- Excerpted text -
Discuss spaCy in detail?

spaCy is one of the best text analysis library. spaCy excels at large-scale information extraction tasks and is one of the fastest in the world. It is also the best way to prepare the text for deep learning. spaCy is much faster and more accurate than NLTK Tagger and TextBlob.

How to Install?

pip install spacy
python -m spacy download en_core_web_sm

Top Features of spaCy:

  1. Non-destructive tokenization

  2. Named entity recognition

  3. Support for 49+ languages

  4. 16 statistical models for 9 languages

  5. Pre-trained word vectors

  6. Part-of-speech tagging

  7. Labeled dependency parsing

  8. Syntax-driven sentence segmentation

Import and Load Library:

import spacy
  
# python -m spacy download en_core_web_sm
nlp = spacy.load("en_core_web_sm")

- Source data -
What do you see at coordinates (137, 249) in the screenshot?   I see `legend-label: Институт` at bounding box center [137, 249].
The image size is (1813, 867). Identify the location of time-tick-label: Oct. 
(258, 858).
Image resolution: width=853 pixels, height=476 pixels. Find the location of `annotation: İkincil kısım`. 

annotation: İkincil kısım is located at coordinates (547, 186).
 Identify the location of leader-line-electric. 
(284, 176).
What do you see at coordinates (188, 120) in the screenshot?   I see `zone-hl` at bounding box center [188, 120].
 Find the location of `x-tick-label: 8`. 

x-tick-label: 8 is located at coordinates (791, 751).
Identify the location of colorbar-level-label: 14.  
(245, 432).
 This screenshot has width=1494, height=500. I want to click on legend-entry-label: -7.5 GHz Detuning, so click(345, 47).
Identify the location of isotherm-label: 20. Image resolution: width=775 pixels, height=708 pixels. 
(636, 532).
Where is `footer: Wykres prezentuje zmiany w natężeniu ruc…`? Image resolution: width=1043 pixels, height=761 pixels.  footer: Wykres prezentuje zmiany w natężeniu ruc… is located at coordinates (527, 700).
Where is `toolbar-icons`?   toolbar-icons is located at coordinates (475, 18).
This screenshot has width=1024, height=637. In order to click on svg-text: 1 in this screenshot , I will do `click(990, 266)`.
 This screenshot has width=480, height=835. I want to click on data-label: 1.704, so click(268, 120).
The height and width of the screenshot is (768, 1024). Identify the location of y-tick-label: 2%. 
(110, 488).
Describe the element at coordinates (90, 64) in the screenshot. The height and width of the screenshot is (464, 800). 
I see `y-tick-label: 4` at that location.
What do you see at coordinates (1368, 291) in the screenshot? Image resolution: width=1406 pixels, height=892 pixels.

- Tasks for this exercise -
**A.** In the listing, from the line with "coordinates (475, 18)." up to and including the final line of the listing, swap "Image resolution" for "Screen resolution" and write those lines out again with everything else left as is.
**B.** Write the next part of the spaCy text, picking up right after its last line.

- Answer set -
**A.**
Where is `toolbar-icons`?   toolbar-icons is located at coordinates (475, 18).
This screenshot has width=1024, height=637. In order to click on svg-text: 1 in this screenshot , I will do `click(990, 266)`.
 This screenshot has width=480, height=835. I want to click on data-label: 1.704, so click(268, 120).
The height and width of the screenshot is (768, 1024). Identify the location of y-tick-label: 2%. 
(110, 488).
Describe the element at coordinates (90, 64) in the screenshot. The height and width of the screenshot is (464, 800). 
I see `y-tick-label: 4` at that location.
What do you see at coordinates (1368, 291) in the screenshot? Screen resolution: width=1406 pixels, height=892 pixels.

**B.**
POS-Tagging for Reviews:

It is a method of identifying words as nouns, verbs, adjectives, adverbs, etc.

import spacy
  
# Load English tokenizer, tagger, 
# parser, NER and word vectors
nlp = spacy.load("en_core_web_sm")
  
# Process whole documents
text = ("""My name is Shaurya Uppal. 
I enjoy writing articles on GeeksforGeeks checkout
my other article by going to my profile section.""")
  
doc = nlp(text)
  
# Token and Tag
for token in doc:
  print(token, token.pos_)
  
# You want list of Verb tokens
print("Verbs:", [token.text for token in doc if token.pos_ == "VERB"])